Il disastro ambientale e l’omicidio colposo, oggetto dell’indagine penale avviata dalla Procura della Repubblica di Ravenna sul crollo parziale della diga di San Bartolo sul fiume Ronco, mi aveva subito richiamato alla mente una mia personale “indagine” amministrativa compiuta due anni fa, della quale diedi ampia informazione pubblica. Si trattava della nuova centrale idroelettrica di Mensa Matellica, entrata in funzione nell’agosto 2015, la quale aveva subito prodotto un processo di erosione delle sponde del fiume Savio, nei tre chilometri a monte del paese, che via via aveva assunto forme sempre più preoccupanti, fino a sfociare in un vero e proprio dissesto idrogeologico. Scrissi allora: “Le sponde sono progressivamente franate, abbattendo terreni agricoli privati per oltre dieci metri, fin quasi ad arrivare al alcune case, e non accennando a rallentare.
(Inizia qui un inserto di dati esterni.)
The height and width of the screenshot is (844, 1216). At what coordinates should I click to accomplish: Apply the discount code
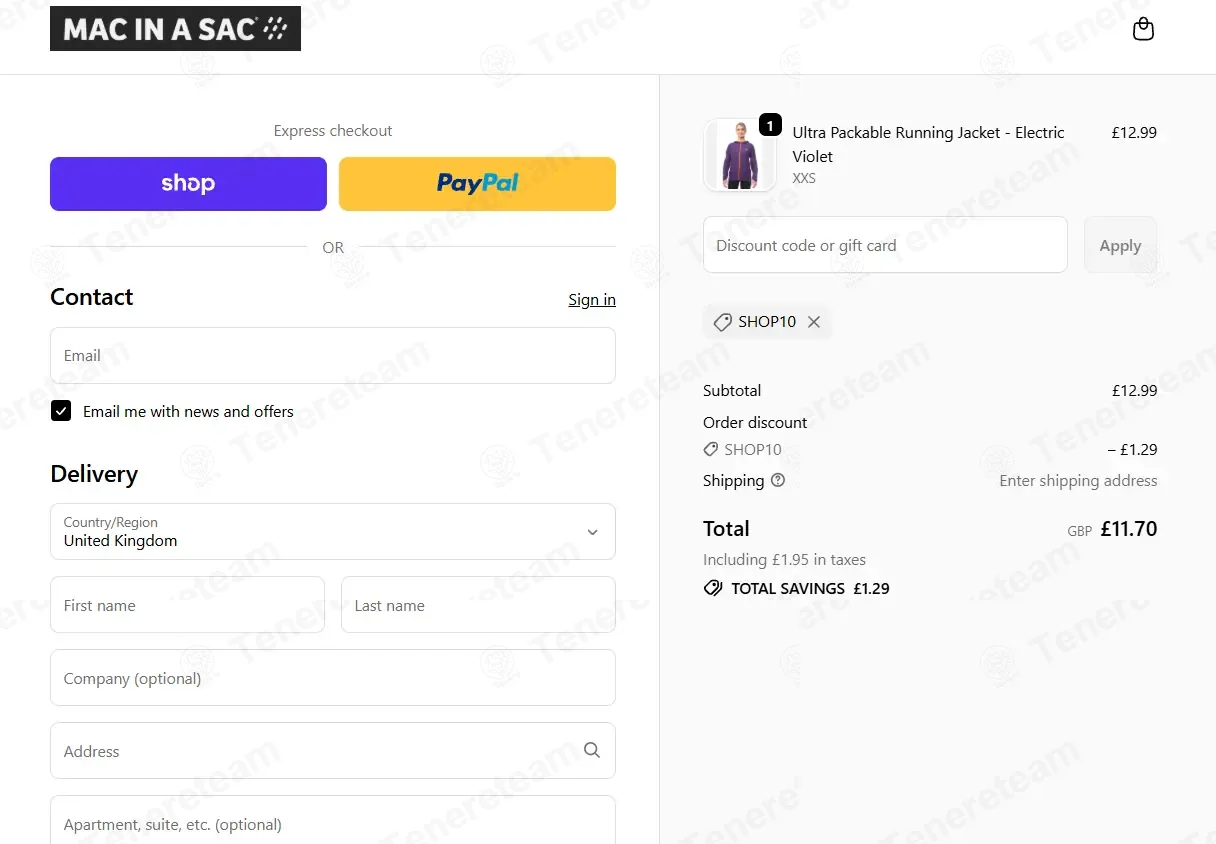coord(1120,245)
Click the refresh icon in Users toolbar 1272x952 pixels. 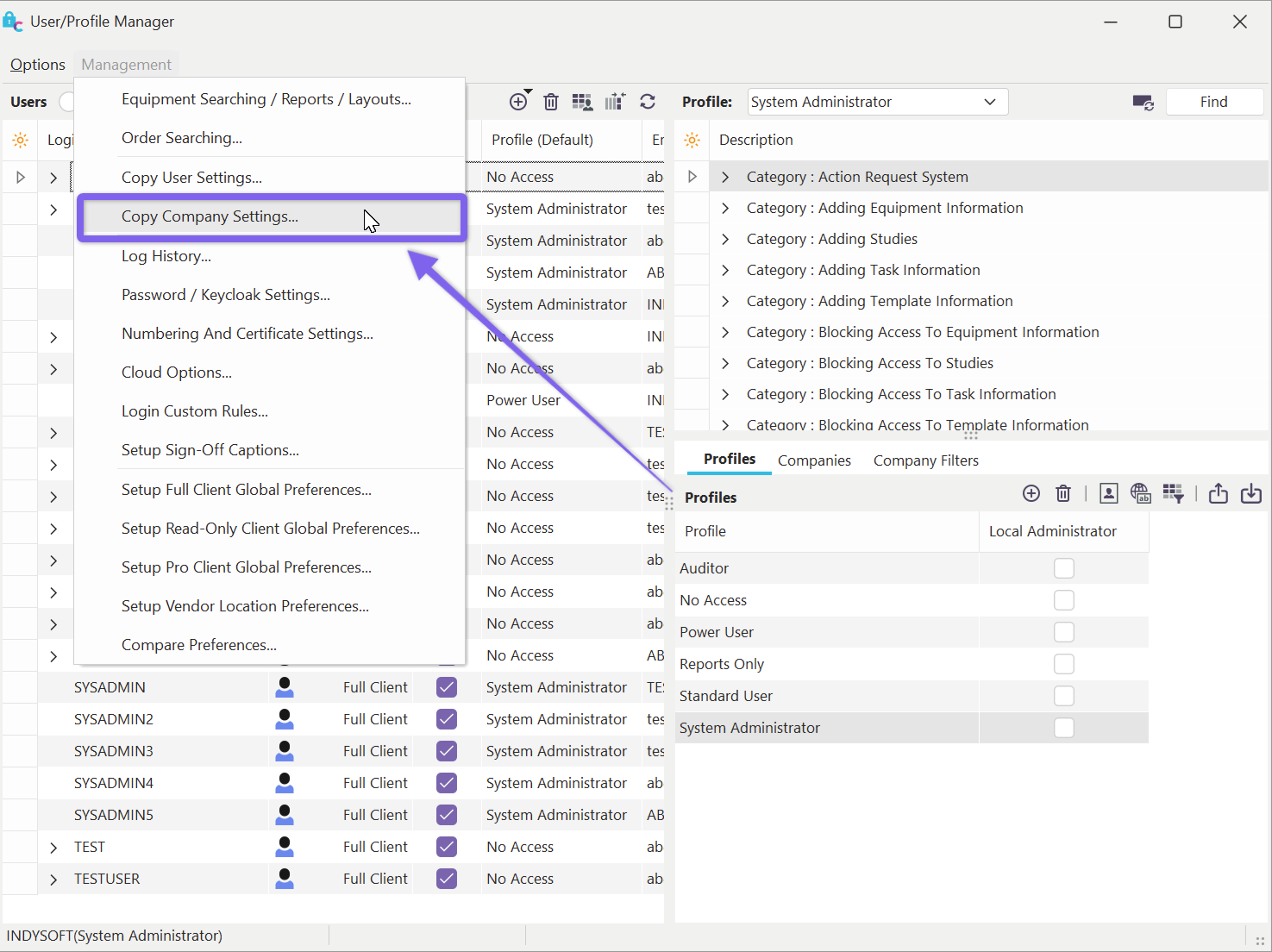(x=648, y=102)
La loro forma si è verticalizzata, con altezze anche di sei metri, ponendosi a strapiombo col residuo suolo agricolo, sul quale, d’altra parte, l’uso dei mezzi agricoli è ad alto grado di insicurezza dato il rischio di franamento del terreno sabbioso-argilloso. Il sommovimento franoso ha trascinato nel fiume alberi di prima grandezza quali salici, pioppi e ontani, nonché specie arbustive che assolvono le vitali funzioni idrogeologica e di trattenimento del suolo attraverso gli apparati radicali. L’alveo del fiume si è ridotto notevolmente, con minaccia di ostruzione, causa gli alberi precipitati per franamento della sponda. Ne deriva un pregiudizio idraulico a danno della sicurezza pubblica”.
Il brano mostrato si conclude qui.